We are facing a climate emergency – but one which must be framed as an ethical issue rather than a purely environmental one. As a UN blog describes it, ‘The impacts of climate change will not be borne equally or fairly, between rich and poor, women and men, and older and younger generations.’ As a result, COP26 must deliver global climate justice with a ‘just transition’.


Global climate justice focuses on climate change through the lens of how it will affect different people and places unevenly thus leading to inequalities within and across countries. Stopping climate change is an essential part of reducing injustice and inequality in our world, and achieving a just transition approach ensures the affected people are considered by those making decisions.


Successive COPs have failed to deliver this, and virtually every week brings devastation from extreme weather, wildfires, floods and drought to people around the world. For over 350 million Indigenous Peoples around the world, climate change impacts are earlier and more severe due to where they live. My family in Bangladesh are living in a country where uneven rainfall and flooding are creating great uncertainty for a whole farming community, and by 2050, it is predicted that one in seven people in the country will be displaced by climate breakdown.


This is a climate emergency created by the Global North, but it is people in the Global South – most significantly Indigenous Peoples and People of Colour – who are disproportionately affected by the climate crisis. So far, the mainstream environmental movement has failed to understand or address this injustice. When I got the opportunity to write an environmental children’s book, I wanted the book to contain interviews with people that weren’t getting that platform from the mainstream media. The book – called We Have a Dream – is a call to arms, featuring interviews with thirty young People of Colour and Indigenous Peoples from around the world, and charts their dreams for the future of the planet. Almost all the interviewees in We Have a Dream are affected by climate change in their day-to-day life. They have to fight for clean drinking water. They have to stand up to oil companies trying to put pipelines across their land. They have to plant trees to protect their country’s forests. They have been aware of these issues and have been fighting since they were young children, and yet their voices still aren’t being heard.

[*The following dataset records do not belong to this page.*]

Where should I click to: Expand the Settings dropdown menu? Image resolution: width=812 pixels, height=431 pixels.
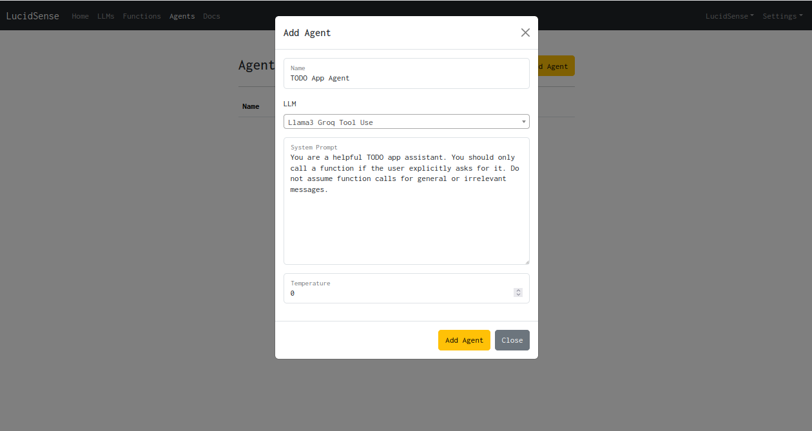[782, 16]
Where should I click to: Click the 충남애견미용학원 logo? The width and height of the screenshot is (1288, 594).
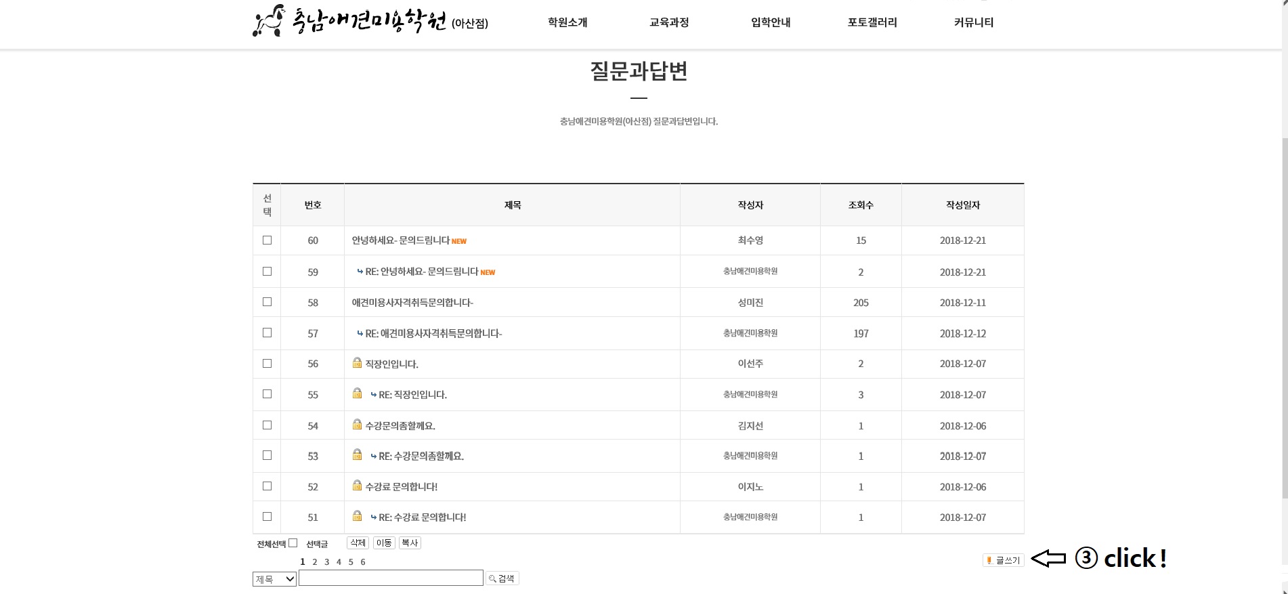[369, 22]
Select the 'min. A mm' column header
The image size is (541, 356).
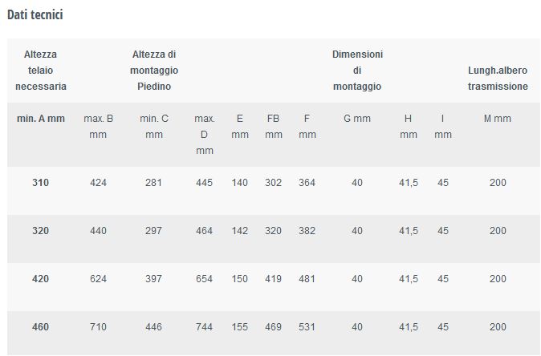[41, 119]
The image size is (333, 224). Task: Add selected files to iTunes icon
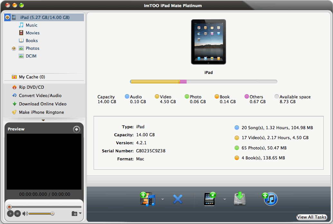click(270, 199)
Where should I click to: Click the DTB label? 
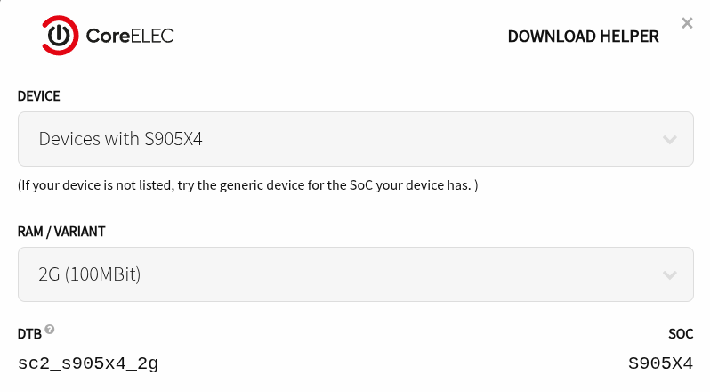click(29, 335)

And while conversations are a great way to spread big ideas, governments and companies must act. Seventy percent of the world’s greenhouse gas emissions over the previous two decades are linked to just one hundred fossil fuel producers, and yet people are told that solving the climate crisis is solely a matter of individual behavioural change. As important as our individual efforts are, from recycling to eating less meat, they can distract attention away from the role governments and companies have in making systemic changes. Our collective future depends on the decisions of our Members of Parliament, local councillors and city mayors, and they must engage with marginalized communities. Indigenous communities from around the world have long had sustainable existences and as a result are often the most engaged with our planet. This means that they are the first and most directly affected by shifts in the natural order – and should be at the forefront of the decision-making process.


Time is running out, and COP26 must listen to as diverse a selection of people as possible, so their voices are heard in the global conversation and climate change is tackled in an equal and just way.